Battery-free medical implants use body's fluids as fuel
Despite the continual evolution of medical implant technologies, such as making smaller and smaller pacemakers, we still power these devices with traditional batteries. Such batteries contain toxic chemicals that aren't ideal to have inside the human body and also need to be periodically replaced, resulting in painful, and risky surgical procedures. A new energy storage system dubbed a "biological supercapacitor" could enable battery-free implantable devices that never need to be replaced.
Over the years we have seen a variety of innovative alternatives for powering medical implants. A German research team developed a type of biological fuel cell that draws its power from a patient's blood sugar; a Korean team looked into harnessing electricity from the body's own muscles; and an electrical engineer from Stanford developed a technique that allowed devices to be wirelessly recharged by radio waves.

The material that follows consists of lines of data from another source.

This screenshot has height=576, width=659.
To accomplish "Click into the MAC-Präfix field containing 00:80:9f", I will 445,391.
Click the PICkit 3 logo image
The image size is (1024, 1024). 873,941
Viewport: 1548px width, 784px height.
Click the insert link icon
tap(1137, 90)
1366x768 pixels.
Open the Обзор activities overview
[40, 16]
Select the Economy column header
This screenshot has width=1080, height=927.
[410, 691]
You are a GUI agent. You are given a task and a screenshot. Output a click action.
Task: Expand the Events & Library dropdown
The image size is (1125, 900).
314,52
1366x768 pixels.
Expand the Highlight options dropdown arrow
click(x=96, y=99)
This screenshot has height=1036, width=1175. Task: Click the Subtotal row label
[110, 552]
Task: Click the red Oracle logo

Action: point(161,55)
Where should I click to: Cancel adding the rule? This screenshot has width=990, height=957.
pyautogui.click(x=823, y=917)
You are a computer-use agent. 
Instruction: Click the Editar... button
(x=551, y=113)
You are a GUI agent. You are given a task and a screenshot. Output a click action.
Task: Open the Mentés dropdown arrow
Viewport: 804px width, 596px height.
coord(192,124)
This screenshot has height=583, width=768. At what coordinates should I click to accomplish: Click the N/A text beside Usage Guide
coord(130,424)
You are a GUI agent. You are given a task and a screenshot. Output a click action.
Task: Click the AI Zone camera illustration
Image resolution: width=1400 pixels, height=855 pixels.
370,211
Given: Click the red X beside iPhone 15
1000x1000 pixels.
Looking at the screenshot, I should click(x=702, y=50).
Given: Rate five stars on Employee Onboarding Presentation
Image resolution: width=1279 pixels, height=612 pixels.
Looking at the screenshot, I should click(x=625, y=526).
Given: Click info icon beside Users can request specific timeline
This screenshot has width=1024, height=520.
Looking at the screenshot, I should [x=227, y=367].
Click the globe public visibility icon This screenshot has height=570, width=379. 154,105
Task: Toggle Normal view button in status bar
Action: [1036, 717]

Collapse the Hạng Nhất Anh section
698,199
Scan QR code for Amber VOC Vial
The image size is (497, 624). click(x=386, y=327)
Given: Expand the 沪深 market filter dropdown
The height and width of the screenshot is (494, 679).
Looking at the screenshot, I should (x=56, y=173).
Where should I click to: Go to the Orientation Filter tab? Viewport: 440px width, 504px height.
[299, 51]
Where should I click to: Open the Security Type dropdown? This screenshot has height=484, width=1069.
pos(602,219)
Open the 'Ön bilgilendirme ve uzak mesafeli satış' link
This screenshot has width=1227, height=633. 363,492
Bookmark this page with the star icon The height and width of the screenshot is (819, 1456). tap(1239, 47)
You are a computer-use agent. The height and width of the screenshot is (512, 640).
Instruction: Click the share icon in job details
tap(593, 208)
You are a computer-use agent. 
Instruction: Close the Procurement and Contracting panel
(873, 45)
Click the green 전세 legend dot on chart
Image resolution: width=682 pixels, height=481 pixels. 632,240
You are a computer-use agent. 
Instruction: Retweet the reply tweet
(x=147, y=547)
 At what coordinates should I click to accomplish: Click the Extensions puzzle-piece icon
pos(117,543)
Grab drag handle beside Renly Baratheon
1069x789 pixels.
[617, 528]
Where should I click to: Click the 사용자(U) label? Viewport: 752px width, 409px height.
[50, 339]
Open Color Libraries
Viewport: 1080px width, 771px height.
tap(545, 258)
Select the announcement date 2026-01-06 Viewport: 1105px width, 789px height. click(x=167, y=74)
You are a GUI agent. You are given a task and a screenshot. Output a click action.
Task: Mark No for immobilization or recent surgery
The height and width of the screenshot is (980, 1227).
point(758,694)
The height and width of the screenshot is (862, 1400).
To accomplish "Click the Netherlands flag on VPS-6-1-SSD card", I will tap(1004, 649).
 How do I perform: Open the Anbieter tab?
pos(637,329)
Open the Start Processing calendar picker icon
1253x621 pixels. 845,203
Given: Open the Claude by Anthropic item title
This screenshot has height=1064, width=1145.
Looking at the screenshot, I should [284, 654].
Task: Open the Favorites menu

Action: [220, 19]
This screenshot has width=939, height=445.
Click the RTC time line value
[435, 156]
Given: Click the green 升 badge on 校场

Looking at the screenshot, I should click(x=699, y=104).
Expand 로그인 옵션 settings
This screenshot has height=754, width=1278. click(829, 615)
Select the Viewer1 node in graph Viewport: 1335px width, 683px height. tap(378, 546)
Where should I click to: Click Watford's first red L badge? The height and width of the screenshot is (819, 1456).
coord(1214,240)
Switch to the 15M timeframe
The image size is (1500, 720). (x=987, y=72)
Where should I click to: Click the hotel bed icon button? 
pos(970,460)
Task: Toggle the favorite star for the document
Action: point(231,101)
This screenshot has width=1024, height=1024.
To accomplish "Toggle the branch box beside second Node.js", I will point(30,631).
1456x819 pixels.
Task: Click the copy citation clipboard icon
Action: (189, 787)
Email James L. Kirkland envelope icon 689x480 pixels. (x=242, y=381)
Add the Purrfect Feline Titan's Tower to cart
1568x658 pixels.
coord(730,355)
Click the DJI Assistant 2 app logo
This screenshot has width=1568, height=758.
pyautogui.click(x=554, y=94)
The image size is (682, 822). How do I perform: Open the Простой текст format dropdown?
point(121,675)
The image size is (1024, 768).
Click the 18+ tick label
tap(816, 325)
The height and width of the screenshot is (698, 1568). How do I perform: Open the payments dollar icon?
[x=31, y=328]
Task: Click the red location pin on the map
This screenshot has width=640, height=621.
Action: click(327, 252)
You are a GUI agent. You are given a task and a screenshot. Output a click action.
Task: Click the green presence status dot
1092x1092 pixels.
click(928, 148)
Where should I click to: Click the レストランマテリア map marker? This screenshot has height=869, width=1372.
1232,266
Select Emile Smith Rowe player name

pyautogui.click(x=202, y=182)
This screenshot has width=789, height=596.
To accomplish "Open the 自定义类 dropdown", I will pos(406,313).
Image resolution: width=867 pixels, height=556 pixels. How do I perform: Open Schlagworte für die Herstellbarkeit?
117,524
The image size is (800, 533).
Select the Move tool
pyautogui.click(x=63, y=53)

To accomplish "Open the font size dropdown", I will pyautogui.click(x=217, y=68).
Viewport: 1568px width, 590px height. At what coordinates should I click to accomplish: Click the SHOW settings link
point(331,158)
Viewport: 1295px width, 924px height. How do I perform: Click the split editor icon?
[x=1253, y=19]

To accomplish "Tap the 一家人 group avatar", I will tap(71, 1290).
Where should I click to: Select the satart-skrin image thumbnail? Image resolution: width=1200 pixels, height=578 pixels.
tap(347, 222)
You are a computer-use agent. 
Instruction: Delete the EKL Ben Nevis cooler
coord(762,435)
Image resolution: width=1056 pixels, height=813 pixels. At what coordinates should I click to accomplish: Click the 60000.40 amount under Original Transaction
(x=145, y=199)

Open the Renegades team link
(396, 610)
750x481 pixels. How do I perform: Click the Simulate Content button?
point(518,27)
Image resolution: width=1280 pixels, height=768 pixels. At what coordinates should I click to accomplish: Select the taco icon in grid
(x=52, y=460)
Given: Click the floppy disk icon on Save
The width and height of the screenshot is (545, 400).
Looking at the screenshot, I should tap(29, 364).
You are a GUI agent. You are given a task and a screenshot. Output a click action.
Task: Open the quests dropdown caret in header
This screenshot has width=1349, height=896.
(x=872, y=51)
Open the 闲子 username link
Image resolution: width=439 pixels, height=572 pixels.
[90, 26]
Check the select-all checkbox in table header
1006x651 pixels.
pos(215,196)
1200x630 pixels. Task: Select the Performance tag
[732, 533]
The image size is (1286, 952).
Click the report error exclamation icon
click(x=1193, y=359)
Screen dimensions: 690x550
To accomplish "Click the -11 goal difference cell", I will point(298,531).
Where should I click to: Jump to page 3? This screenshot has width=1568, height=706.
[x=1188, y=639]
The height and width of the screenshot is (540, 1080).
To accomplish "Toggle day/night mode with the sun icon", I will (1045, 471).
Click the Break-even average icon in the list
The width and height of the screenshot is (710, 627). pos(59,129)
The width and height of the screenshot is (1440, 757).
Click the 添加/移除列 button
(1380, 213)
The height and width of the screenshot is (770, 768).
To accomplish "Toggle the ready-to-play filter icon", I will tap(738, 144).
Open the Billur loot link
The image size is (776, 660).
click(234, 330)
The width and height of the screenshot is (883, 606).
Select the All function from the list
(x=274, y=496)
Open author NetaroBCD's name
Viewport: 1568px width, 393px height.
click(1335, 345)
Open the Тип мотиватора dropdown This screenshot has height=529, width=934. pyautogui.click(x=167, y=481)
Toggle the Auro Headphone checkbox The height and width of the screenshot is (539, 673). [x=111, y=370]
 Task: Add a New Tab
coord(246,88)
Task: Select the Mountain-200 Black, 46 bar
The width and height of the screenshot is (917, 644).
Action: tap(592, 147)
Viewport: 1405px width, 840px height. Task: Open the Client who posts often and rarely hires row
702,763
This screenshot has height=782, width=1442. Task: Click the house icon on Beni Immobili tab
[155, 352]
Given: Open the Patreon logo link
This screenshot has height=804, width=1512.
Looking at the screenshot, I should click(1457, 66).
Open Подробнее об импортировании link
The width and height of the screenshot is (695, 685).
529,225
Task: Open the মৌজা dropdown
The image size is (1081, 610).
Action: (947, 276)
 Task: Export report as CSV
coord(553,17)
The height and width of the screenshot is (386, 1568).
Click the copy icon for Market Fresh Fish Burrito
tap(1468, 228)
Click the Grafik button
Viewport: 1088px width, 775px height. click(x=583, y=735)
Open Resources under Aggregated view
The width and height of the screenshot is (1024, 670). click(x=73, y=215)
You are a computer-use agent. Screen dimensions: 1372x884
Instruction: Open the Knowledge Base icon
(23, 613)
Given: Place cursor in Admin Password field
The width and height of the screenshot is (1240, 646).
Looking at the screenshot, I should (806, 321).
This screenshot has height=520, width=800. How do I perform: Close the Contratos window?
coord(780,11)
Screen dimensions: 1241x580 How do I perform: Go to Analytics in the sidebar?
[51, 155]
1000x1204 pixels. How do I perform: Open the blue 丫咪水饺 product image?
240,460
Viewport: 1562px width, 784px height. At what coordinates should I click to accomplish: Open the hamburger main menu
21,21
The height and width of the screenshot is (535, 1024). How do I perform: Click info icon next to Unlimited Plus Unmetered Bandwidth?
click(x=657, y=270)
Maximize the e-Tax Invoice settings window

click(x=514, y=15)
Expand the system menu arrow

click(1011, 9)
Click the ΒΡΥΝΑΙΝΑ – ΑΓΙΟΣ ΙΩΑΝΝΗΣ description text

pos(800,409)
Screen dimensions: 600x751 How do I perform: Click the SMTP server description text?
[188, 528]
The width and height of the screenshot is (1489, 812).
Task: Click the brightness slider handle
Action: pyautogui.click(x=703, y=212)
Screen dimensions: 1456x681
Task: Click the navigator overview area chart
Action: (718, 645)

Now a team of researchers from the University of California, Los Angeles (UCLA) and the University of Connecticut have designed a biofriendly supercapacitor system that charges up using electrolytes from biological fluids, such as blood serum and urine. It works in tandem with an energy harvester that can convert heat and motion into electricity that is stored in the supercapacitor.
"Unlike batteries that use chemical reactions that involve toxic chemicals and electrolytes to store energy, this new class of biosupercapacitors stores energy by utilizing readily available ions, or charged molecules, from the blood serum," explains Islam Mosa, graduate student and first author of the study.
The new biosupercapacitor consists of an electrode that is made of graphene layered with modified human proteins, while biological fluids act as electrolytes. Unlike unmodified graphene oxide, which was found to cause toxic cell damage at low doses, the protein-modified graphene oxide nanocomposite material developed by the team showed no toxicity in mouse embryo fibroblasts and cell cultures at high concentrations.
The team says the bioelectrical capacitor device measures just one micrometer thick, is flexible, allowing it to stand up the mechanical stresses of being twisted and turned inside the body, and boasts an energy density comparable to lithium thin film batteries that are currently used in pacemakers. Although supercapacitors haven't yet been widely incorporated in medical implant devices, the researchers claim the technology holds potential for such uses.
"Combining energy harvesters with supercapacitors can provide endless power for lifelong implantable devices that may never need to be replaced," said Maher El-Kady, a UCLA postdoctoral researcher. "Our research focused on custom-designing our supercapacitor to capture energy effectively, and finding a way to make it compatible with the human body."
The team has published the research in the journal Advanced Energy Materials.